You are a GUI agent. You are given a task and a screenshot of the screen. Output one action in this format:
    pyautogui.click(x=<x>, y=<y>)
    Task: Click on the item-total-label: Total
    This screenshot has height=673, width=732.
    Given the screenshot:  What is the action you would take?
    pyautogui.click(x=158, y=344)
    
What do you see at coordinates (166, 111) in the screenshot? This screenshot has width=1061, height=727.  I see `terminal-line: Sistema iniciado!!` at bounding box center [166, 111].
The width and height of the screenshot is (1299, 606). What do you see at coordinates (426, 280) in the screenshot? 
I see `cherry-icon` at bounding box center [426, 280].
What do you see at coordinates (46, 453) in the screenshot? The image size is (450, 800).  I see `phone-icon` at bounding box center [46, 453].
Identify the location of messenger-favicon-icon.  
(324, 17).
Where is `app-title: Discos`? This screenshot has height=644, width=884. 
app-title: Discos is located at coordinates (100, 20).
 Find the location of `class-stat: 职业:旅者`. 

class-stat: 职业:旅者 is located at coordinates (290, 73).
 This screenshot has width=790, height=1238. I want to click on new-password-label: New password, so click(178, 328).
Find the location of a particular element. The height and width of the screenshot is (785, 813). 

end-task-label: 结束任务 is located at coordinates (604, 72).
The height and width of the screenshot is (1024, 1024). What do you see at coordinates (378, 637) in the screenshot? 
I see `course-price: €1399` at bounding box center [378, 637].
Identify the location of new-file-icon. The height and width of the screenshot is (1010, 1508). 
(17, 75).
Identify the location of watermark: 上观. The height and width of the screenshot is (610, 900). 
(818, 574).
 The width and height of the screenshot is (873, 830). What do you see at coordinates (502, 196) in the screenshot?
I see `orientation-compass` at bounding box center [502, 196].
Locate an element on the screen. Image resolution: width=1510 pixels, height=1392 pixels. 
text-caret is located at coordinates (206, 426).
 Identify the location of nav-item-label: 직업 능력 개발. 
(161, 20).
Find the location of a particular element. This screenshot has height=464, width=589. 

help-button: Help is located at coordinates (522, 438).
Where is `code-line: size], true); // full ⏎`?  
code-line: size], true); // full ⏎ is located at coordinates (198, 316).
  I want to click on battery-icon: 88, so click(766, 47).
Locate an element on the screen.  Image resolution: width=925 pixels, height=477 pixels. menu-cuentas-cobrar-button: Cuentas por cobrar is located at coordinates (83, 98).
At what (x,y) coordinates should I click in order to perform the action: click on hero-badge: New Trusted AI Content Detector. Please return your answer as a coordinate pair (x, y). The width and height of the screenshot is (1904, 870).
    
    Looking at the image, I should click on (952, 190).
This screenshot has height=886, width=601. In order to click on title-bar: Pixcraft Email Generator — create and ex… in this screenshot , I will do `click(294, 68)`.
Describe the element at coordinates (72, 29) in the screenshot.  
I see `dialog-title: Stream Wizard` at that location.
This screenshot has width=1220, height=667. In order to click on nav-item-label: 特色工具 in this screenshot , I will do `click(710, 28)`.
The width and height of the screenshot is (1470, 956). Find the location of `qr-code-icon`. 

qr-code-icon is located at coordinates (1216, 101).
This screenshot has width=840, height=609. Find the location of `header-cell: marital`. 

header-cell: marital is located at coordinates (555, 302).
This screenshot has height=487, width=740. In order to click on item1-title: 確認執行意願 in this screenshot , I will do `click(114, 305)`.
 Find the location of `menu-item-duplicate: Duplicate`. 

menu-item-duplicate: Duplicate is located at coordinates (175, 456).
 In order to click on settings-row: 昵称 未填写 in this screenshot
================================
● **TASK BRIEF**:
Reproduce the part that opens with the line containing "Identify the location of nav-item-label: 직업" and closes with the line containing "I want to click on battery-icon: 88, so", swapping "particular element" for "specific element" and leaving everything else the same.

● **TASK RESPONSE**:
 Identify the location of nav-item-label: 직업 능력 개발. 
(161, 20).
Find the location of a specific element. This screenshot has height=464, width=589. 

help-button: Help is located at coordinates (522, 438).
Where is `code-line: size], true); // full ⏎`?  
code-line: size], true); // full ⏎ is located at coordinates (198, 316).
  I want to click on battery-icon: 88, so click(766, 47).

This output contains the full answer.